Since April 2021 we have launched a variety of initiatives, initially starting with a modified public initiative #azTidyTuesday and Function of the month. As the community grew, we launched our first AZ Conference, #AZRC2022 and this is now run on an annual basis. Throughout 2022, we have added a variety of initiatives to bring people together including: Lunch & LeaRn, AZ R Hot Desk and in 2023 we formed AZ R-Ladies.

In early 2022, the R@AZ Leads were asked 3 questions:
1. What is the value of your community?
2. What is a Key Performance Indicator (KPI) of your community?
3. What is the Return On Investment (ROI) of your community?

Prior to 2023, there were no definitive answers but whilst building this community internally, we have reached out and collaborated with external partners across the data science industry. In response, they have kindly provided us with educational and informative speakers for internal community events and continue to do so as we plan for 2024.

The combination of all these initiatives, derived from the growth and passion of the steering committee, has led to an 800% increase in the internal social media community members; actively representing over 200 different departments with AstraZeneca. This is now highlighting the value, its KPI and ROI over 3 years in the making by building a network and a community.

Ariedit
Ari Siggaard Knoph

Ari is a Principal Statistical Programmer and International Lead Programmer at Novo Nordisk with a seat on the pharmaverse council. He is a driving force behind the adoption of R in clinical deliverables and submissions at Novo Nordisk. Ari is also the author and maintainer of multiple R packages used in the Novo Nordisk ecosystem.

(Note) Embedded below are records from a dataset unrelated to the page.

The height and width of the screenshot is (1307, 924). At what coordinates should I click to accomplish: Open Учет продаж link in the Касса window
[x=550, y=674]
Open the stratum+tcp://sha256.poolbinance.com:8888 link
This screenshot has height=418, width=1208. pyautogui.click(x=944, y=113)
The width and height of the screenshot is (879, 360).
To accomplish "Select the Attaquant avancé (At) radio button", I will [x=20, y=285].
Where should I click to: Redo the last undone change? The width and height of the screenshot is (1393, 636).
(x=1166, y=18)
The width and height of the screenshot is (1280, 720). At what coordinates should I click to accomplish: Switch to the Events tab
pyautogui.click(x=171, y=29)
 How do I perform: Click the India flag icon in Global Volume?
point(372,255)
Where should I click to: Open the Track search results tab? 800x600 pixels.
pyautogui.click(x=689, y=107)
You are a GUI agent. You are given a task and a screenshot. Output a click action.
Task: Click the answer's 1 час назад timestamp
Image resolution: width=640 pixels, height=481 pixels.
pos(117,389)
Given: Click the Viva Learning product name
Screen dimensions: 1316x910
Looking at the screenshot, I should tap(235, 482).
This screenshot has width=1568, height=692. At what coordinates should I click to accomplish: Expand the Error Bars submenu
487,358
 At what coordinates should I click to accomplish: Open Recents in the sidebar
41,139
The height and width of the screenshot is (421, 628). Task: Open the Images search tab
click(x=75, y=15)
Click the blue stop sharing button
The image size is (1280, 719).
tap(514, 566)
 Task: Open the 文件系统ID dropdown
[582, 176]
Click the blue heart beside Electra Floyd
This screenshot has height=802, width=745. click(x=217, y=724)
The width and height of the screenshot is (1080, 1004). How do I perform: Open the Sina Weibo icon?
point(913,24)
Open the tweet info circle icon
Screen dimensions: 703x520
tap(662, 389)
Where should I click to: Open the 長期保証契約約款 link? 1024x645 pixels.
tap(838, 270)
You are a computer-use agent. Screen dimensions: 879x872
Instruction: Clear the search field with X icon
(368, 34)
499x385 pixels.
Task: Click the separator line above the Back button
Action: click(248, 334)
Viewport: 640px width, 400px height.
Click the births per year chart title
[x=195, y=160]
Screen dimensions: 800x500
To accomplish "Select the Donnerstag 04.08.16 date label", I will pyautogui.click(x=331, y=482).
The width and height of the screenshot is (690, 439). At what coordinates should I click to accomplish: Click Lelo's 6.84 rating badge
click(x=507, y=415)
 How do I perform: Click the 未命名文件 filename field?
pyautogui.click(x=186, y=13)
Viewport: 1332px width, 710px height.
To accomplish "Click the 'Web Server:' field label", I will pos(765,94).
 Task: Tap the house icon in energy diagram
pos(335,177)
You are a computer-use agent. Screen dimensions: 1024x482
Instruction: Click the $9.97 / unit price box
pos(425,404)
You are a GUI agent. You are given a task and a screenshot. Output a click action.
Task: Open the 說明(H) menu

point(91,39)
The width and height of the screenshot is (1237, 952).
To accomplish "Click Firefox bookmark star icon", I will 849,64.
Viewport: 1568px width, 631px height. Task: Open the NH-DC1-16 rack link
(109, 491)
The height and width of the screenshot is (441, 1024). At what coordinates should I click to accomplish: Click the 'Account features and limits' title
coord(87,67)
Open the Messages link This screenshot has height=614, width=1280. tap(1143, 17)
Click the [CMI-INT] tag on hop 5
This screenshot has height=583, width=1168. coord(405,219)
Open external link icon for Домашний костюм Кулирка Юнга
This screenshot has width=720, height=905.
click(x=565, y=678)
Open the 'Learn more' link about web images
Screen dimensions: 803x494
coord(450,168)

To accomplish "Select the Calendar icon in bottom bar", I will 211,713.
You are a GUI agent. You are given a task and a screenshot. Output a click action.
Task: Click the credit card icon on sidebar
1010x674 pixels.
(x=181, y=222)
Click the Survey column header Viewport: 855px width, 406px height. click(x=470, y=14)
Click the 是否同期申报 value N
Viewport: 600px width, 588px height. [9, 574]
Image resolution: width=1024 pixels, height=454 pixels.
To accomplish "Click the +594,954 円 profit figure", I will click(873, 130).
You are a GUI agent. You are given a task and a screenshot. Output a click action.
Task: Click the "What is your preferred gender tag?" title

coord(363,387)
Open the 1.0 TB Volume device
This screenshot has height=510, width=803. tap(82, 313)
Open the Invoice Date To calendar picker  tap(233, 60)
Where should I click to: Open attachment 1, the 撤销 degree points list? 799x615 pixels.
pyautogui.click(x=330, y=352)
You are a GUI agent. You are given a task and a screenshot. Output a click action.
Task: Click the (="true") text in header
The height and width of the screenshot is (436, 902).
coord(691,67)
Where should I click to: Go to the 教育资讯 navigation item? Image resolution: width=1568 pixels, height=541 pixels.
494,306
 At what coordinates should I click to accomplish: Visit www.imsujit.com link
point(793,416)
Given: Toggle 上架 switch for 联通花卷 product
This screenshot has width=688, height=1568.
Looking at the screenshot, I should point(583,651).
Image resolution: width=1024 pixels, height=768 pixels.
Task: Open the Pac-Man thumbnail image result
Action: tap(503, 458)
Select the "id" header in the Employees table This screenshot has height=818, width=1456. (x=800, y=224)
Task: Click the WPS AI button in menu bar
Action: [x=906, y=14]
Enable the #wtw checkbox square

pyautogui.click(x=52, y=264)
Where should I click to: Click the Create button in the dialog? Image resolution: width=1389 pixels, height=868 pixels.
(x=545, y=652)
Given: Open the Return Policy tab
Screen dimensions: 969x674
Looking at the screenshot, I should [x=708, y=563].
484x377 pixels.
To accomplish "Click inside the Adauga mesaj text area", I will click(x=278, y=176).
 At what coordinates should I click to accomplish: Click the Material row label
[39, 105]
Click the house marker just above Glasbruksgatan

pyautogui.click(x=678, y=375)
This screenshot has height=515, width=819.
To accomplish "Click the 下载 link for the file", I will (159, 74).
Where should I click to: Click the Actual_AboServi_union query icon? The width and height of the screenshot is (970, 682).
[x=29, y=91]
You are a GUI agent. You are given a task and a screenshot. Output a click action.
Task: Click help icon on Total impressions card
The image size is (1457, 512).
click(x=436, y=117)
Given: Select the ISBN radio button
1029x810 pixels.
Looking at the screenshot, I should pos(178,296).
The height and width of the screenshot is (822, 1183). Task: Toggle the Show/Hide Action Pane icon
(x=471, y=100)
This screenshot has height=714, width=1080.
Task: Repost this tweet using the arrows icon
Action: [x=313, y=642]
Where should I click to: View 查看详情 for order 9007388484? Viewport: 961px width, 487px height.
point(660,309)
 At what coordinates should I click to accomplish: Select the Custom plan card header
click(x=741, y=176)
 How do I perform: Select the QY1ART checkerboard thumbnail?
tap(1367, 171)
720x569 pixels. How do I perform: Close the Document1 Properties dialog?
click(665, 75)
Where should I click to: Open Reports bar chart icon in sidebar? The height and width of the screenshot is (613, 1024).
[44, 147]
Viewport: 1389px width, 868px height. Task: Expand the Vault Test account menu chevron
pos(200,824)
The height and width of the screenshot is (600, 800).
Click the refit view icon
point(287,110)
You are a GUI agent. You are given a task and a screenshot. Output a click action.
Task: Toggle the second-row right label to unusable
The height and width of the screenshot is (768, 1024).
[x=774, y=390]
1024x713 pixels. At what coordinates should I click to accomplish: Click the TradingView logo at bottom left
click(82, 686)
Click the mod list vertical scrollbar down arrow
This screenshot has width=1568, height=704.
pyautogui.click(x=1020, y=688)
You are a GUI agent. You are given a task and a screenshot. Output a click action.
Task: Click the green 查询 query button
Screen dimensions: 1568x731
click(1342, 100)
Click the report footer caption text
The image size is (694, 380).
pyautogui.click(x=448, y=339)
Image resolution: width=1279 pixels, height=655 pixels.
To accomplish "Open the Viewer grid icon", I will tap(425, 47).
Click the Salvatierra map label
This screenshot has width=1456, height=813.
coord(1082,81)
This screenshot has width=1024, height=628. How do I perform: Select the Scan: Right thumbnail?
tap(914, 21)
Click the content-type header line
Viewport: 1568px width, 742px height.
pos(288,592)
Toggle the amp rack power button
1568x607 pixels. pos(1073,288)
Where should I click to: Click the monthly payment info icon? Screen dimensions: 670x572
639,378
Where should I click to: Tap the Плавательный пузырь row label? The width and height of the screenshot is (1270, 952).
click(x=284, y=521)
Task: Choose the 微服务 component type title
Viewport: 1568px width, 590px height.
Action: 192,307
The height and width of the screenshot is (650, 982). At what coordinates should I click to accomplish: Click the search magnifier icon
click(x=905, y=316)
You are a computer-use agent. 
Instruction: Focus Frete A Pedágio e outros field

Completing a submission and beyond in R

In this presentation we will pull out some touch points of the Q&A phase of our first R-based submission. Examples of FDA interactions will be discussed and our thoughts on how to continuously manage a possibly drifting R environment in a submission will be shared.

danieledit
Daniel Sabanes-Bove

Daniel Sabanes Bove studied Statistics in LMU Munich and obtained his PhD at the University of Zurich for his research work on Bayesian model selection. He started his career in 2013 at Roche as a biostatistician, then worked at Google as a data scientist from 2018 to 2020 before rejoining Roche. He currently leads the Statistical Engineering team in Roche Pharma Product Development that works on productionizing R packages, Shiny modules and how-to templates for data scientists. Daniel is co-author of multiple R packages published on CRAN and Bioconductor, as well as the book "Likelihood and Bayesian Inference: With Applications in Biology and Medicine", and is currently openstatsware.org (ASA BIOP working group on Software Engineering).

 

R(omeo) and Julia - A Love Story by openstatsware

For implementing statistical methods in software, we recently started trying out the Julia language. "Julia is a high-level, general-purpose dynamic programming language, most commonly used for numerical analysis and computational science" (Wikipedia) and as such well suited for statistical applications. I will introduce two successful Julia projects. The first project implements joint models for time-to-event and longitudinal outcomes (see e.g. Kerioui et al. 2022), and is available open source as JointModels.jl. It uses Turing.jl for MCMC based Bayesian inference, based on a new distribution class for time-to-event data specified via hazard functions. The second project implements Bayesian safety signal detection as described by Brock et al. (2022), under construction and open source as SafetySignalDetection.jl, again using Turing.jl and with a suitable extension of the expectation-maximization algorithm for fitting Beta mixtures. I will discuss the reasons why these projects were successful, and describe how we could easily embed the Julia algorithms into an R based overall workflow. Finally, I will introduce openstatsware.org where a growing community of statistical software engineers comes together to build software packages and develop and share best practices for such.